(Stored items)
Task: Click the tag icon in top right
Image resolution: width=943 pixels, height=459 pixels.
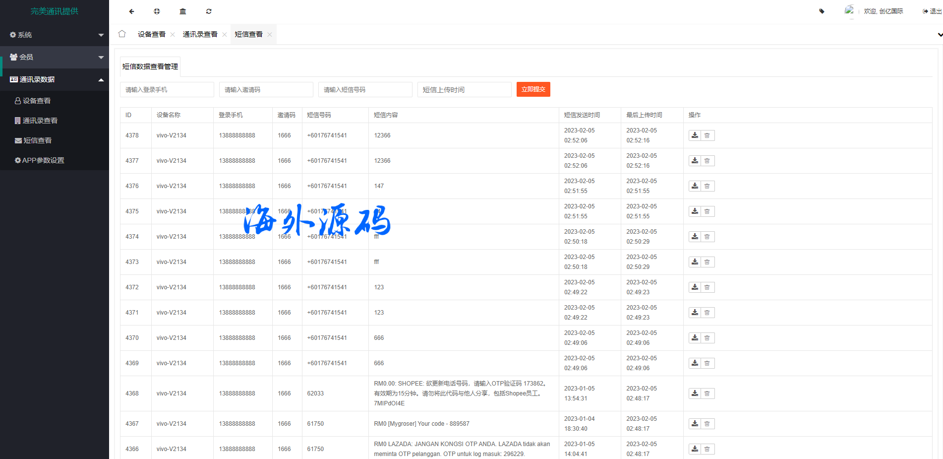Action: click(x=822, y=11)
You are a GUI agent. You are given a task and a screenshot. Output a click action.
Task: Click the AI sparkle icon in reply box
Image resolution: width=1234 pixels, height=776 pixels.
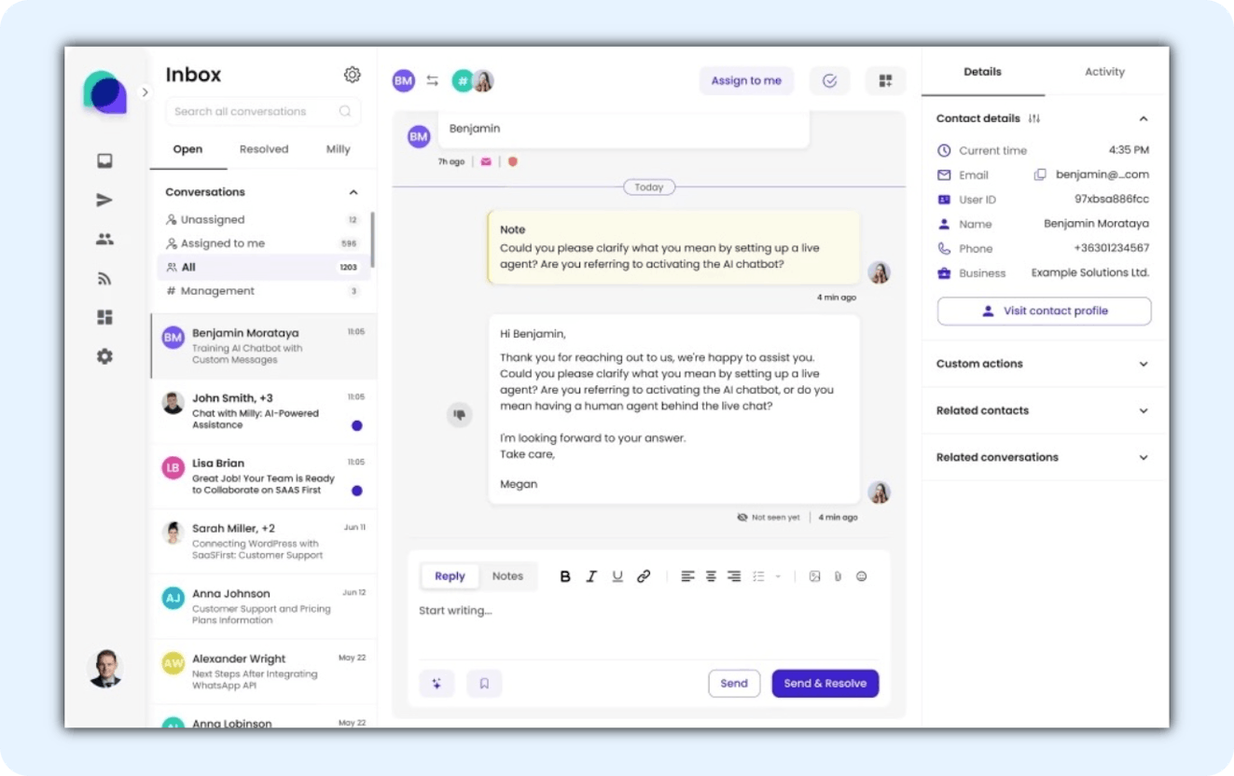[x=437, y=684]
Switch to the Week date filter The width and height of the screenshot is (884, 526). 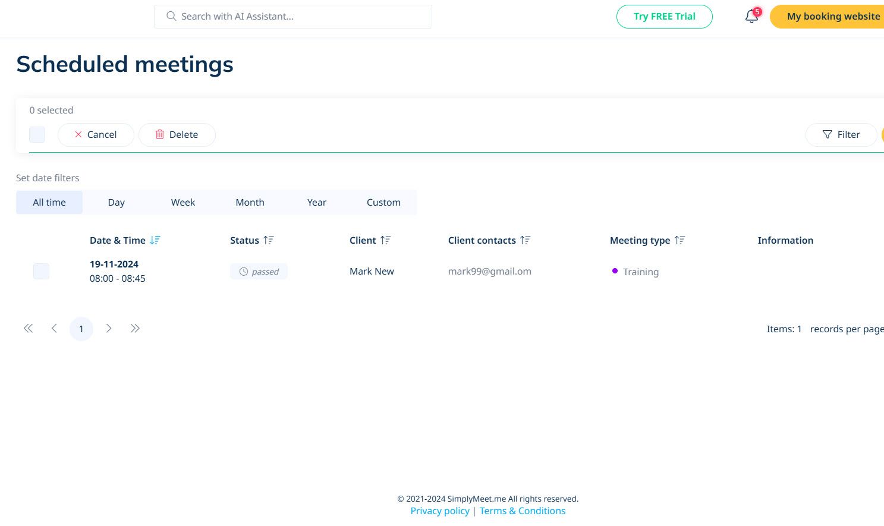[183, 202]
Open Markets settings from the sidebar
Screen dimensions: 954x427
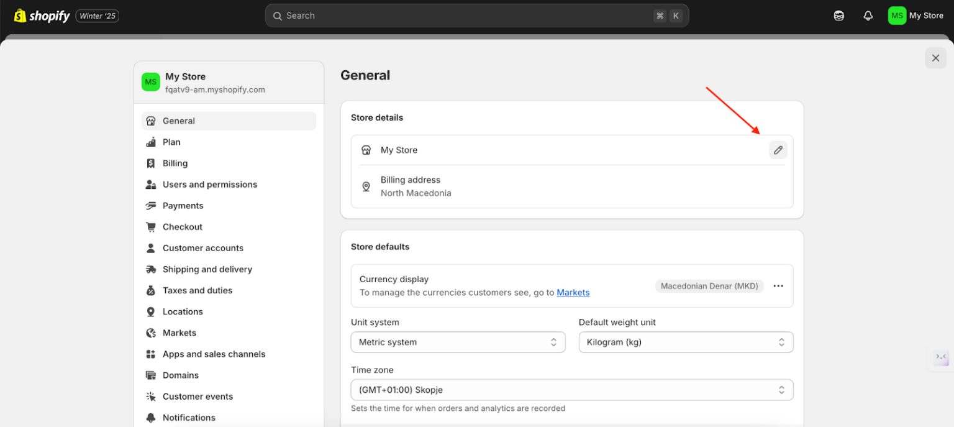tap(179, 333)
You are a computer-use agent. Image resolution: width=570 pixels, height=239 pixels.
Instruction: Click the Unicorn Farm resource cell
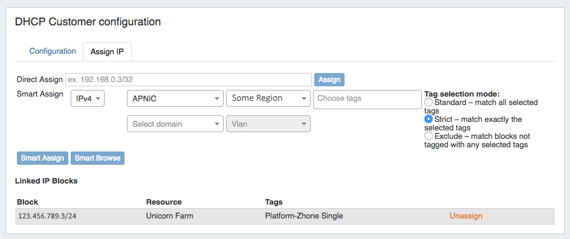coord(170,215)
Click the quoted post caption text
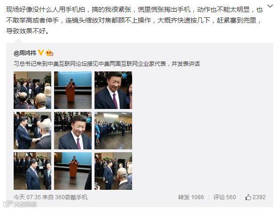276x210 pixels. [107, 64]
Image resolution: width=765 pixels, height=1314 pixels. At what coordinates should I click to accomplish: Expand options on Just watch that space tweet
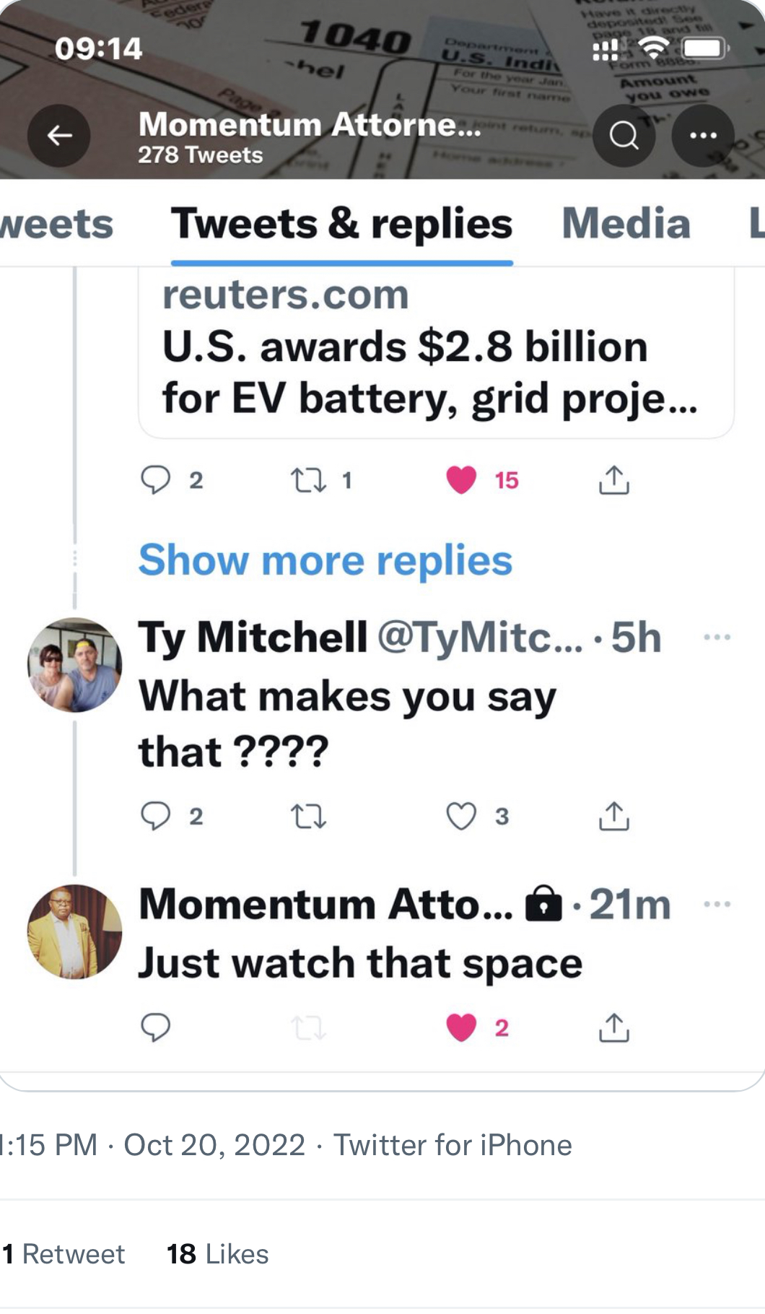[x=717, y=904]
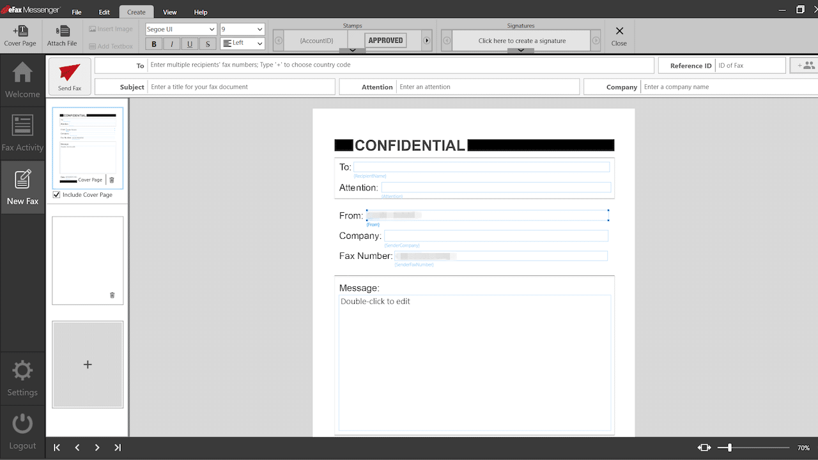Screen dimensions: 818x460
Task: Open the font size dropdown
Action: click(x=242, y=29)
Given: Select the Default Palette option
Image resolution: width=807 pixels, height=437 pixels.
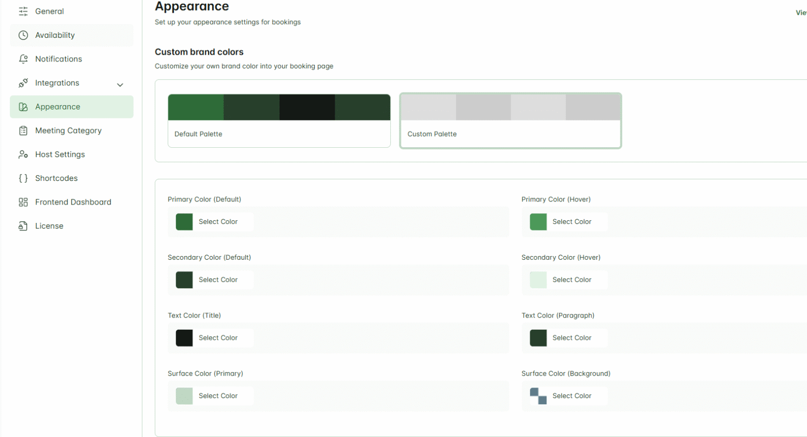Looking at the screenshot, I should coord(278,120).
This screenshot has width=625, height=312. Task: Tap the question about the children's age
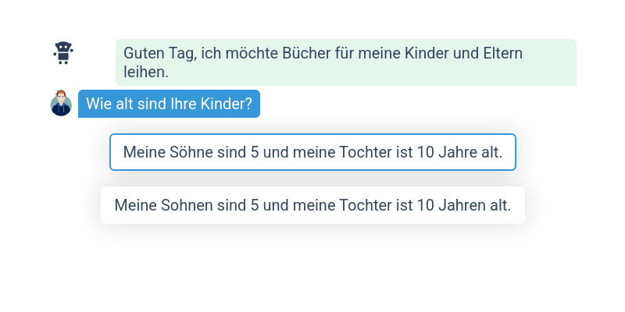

Instructions to follow: The output must match, line for line, the span from the line containing "Instruction: Click the" through the end of the data, with the pictures removed.

Exercise result:
Instruction: Click the Unicorn Farm resource cell
coord(170,215)
Click the quoted post caption text
276x210 pixels. [107, 64]
Image resolution: width=765 pixels, height=1314 pixels. At what coordinates should I click to accomplish: Expand options on Just watch that space tweet
[x=717, y=904]
Screen dimensions: 818x460
Task: Open the font size dropdown
Action: click(x=242, y=29)
Given: Select the Default Palette option
Image resolution: width=807 pixels, height=437 pixels.
Looking at the screenshot, I should coord(278,120).
This screenshot has width=625, height=312. Task: Tap the question about the children's age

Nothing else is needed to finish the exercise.